(Saved data entries)
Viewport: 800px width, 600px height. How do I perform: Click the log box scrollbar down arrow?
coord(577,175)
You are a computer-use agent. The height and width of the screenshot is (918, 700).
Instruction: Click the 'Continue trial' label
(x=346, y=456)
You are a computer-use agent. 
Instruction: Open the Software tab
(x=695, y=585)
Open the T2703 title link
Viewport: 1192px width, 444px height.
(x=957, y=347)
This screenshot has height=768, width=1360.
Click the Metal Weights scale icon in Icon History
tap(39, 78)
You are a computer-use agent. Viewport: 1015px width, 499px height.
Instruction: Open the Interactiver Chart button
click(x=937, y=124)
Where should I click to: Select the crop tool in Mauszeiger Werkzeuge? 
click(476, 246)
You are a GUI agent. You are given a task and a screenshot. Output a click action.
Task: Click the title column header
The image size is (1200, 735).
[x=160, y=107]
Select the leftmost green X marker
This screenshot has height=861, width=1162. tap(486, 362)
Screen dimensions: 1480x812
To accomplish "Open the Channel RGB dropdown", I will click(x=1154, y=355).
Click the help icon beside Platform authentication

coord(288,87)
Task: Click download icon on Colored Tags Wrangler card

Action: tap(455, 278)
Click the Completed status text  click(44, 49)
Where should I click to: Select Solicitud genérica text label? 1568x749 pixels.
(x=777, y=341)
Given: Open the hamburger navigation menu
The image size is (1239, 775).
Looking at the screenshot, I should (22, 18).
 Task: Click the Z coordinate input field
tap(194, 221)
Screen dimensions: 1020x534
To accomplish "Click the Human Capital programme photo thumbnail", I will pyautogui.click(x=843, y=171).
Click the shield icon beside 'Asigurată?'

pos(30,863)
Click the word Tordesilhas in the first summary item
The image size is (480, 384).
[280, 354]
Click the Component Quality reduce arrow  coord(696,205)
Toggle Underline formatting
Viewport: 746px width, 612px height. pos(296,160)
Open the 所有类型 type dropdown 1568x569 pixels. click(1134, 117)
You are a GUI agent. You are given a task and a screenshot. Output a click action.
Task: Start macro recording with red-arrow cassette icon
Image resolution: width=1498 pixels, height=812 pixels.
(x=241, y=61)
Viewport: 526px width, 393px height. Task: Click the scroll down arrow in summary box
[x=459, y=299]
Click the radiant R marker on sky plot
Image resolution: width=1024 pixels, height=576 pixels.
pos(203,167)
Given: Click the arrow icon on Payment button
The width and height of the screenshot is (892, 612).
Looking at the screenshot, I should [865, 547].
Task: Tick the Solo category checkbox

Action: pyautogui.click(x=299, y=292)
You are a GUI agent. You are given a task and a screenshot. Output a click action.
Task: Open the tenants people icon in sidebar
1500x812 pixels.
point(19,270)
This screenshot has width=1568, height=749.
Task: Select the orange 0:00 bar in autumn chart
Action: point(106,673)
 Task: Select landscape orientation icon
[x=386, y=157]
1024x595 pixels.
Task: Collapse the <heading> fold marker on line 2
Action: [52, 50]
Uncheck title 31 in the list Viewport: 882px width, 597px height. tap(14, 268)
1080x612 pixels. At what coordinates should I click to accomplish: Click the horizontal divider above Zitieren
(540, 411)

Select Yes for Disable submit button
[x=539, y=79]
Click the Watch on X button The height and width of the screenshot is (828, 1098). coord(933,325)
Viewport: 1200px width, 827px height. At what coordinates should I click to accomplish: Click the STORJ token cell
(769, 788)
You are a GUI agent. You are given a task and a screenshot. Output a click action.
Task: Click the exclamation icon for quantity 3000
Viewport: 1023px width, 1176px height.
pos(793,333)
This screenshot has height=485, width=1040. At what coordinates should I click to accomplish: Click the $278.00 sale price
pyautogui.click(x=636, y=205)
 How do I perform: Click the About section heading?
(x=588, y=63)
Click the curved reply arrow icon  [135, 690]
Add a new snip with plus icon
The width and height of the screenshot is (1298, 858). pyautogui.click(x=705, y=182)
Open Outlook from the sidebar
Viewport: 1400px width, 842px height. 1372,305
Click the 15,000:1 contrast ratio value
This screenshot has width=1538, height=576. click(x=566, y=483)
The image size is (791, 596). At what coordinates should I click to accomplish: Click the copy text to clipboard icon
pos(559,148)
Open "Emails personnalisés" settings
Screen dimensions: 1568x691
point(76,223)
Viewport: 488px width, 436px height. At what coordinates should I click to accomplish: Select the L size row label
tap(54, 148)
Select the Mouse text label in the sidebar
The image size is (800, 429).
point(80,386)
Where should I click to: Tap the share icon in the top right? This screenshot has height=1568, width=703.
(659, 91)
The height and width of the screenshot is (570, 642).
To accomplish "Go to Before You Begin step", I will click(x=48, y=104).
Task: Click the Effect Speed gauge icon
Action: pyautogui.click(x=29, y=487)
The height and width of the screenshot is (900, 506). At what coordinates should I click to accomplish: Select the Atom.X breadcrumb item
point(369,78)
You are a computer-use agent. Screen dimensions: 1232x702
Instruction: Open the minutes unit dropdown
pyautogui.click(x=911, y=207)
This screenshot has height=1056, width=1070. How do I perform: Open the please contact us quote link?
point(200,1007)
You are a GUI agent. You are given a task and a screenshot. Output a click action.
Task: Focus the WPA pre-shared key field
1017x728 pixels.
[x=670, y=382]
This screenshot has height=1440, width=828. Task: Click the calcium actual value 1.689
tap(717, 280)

PROBLEM TO SOLVE »
Repeat the entries above verbatim, but only from the line that has "You are a computer-use agent. Viewport: 1015px" down to the line that has "Screen dimensions: 1480x812", inclusive.

OUTPUT BELOW »
You are a computer-use agent. Viewport: 1015px width, 499px height.
Instruction: Open the Interactiver Chart button
click(x=937, y=124)
Where should I click to: Select the crop tool in Mauszeiger Werkzeuge? 
click(476, 246)
You are a GUI agent. You are given a task and a screenshot. Output a click action.
Task: Click the title column header
The image size is (1200, 735).
[x=160, y=107]
Select the leftmost green X marker
This screenshot has height=861, width=1162. tap(486, 362)
Screen dimensions: 1480x812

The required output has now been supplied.